Ever since the beginning of the recession, Mr. Dimon has used his reputation as a risk manager to fight efforts towards real banking reform. While other Wall Street firms’ gambles with other people’s money resulted in flushing themselves down the loo, as a display of strength Mr. Dimon’s firm flexed its muscles by purchasing a couple of all but dead banks.
Bully for him. That was then.
This mess is now.
Though Jamie Dimon has admitted that this recent loss — one that is expected to grow larger — is the result of “errors, sloppiness and bad judgement,” during the financial crisis and all subsequent attempts to keep the nation’s economy from spiraling into a global depression, he whined that Wall Street and its masters-of-the-universe-job-creators shouldn’t be punished with something as pesky and non-sensical as regulation and oversight.
How’s that working for ya now, Jamie? And, more importantly, how’s that supposed to work for us?
The American people have bailed all of your arrogant ‘too-big-to-fail’ arses out with no guarantee that these boom-and-bust events that occur due to negligence wouldn’t happen again.
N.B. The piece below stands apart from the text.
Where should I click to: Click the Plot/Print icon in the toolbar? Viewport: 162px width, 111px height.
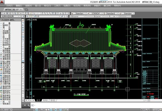point(10,13)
All we got was a patronising pat on the head and a condescending shoo-away telling us that we ‘don’t understand your world’ and that real reform would result in more of your kind being so put off by burdensom rules that ‘talent’ wouldn’t flow to The Street. It really doesn’t take much skill to lose $2 billion; all it takes is carelessness and, as you said, a “flawed, complex, poorly reviewed, poorly executed and poorly monitored” trading strategy.
Mr. Dimon and his fellow lords of the manor pushed what became the party line that regulatory oversight would be bad for business and, therefore, would thwart economic growth.
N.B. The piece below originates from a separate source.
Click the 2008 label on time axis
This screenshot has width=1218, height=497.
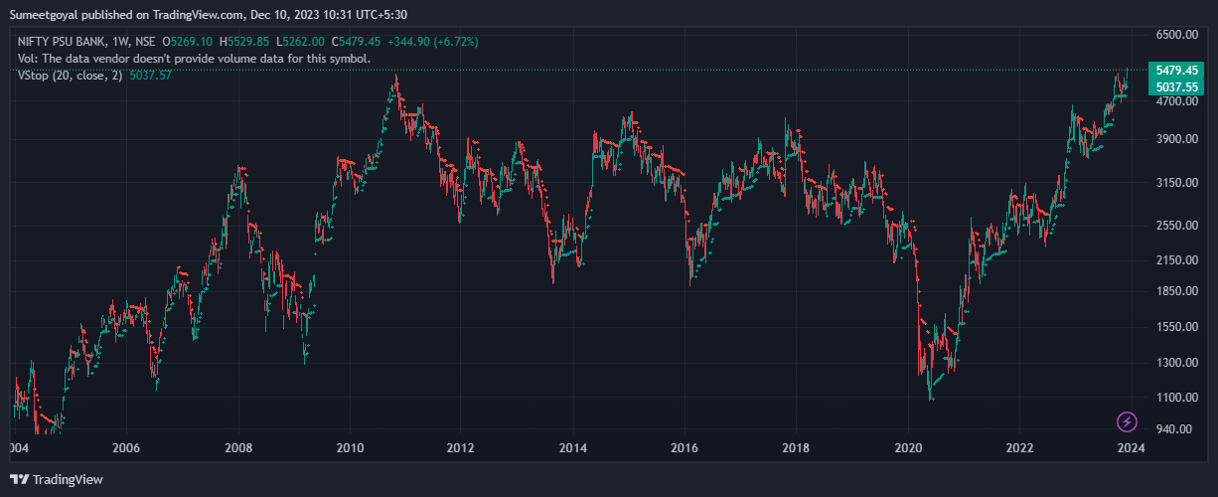pyautogui.click(x=238, y=447)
And the store-bought-and-paid-for weaklings in Congress agreed.
They dismissed any hint of talk about reconsideration of the Glass-Steagall Act to separate commercial banking from investment banking and insurance activities. There’s no such thing as a bank that’s just too darn big, is there?
They blocked the Dodd-Frank Act to try to ensure that what ended up passing had not much more strength than a sickly, toothless dog that can’t hunt. And the Volcker Rule that proposed that banks should be restricted from making risky speculative investments? Well, let’s see what happens on July 21st when it’s actually supposed to go into effect. Can you say ‘BLOCK and GRIDLOCK’, boys and girls?
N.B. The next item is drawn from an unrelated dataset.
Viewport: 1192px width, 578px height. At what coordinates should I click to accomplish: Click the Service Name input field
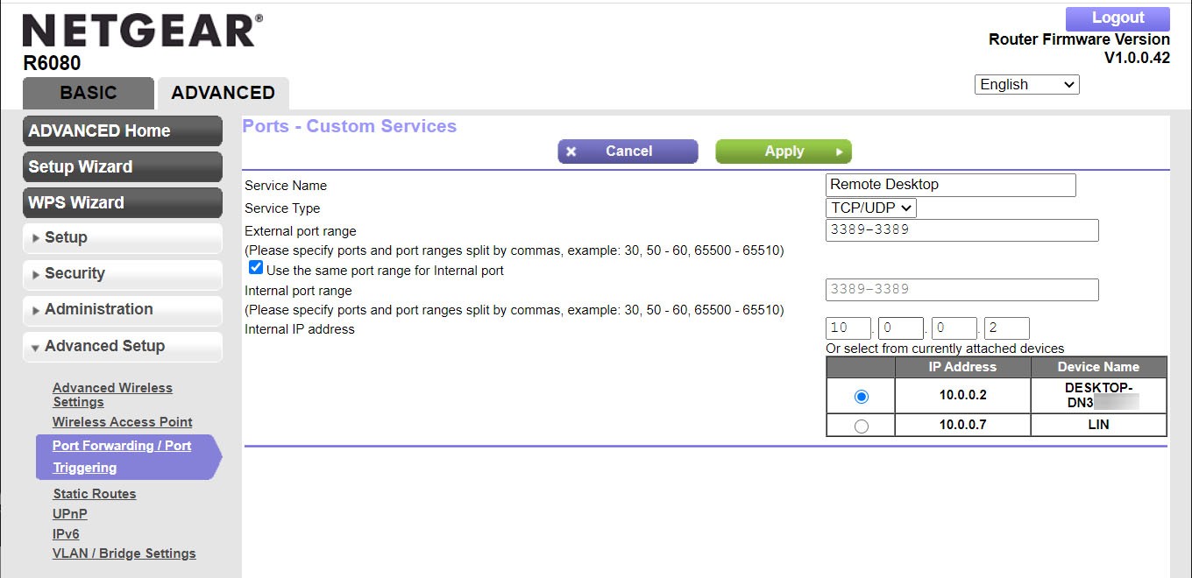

By Mr. Dimon’s own admission, we can’t be assured that JP Morgan’s losses will stop at even $3 billion, and hearing him say that his firm made “mistakes” isn’t enough; we can see that mistakes were made. Actually, everyone with a retirement plan, 401K or savings account can see and feel that. DUH!
It’s clear that Wall Street cannot be trusted to police itself — that’s what Congress is supposed to be for. And given their ties to Wall Street, it’s clear most of them can’t be trusted to do what’s right.
But, these are different times and we should have learned a few lessons by now, right? So, GOP, in the face of such a staggering loss, do you STILL think reform is a bad idea?
We’re waiting for an answer…or will your response be what it has been all along: more blocking of any oversight law that makes sense.
For those who don’t want to wait, contact your US Senators, especially those on the Senate Banking Committee, to let them know that you think the least of Wall Street’s problems is ‘too much regulation’.
Mr. Dimon is scheduled to meet with shareholders to do some explaining.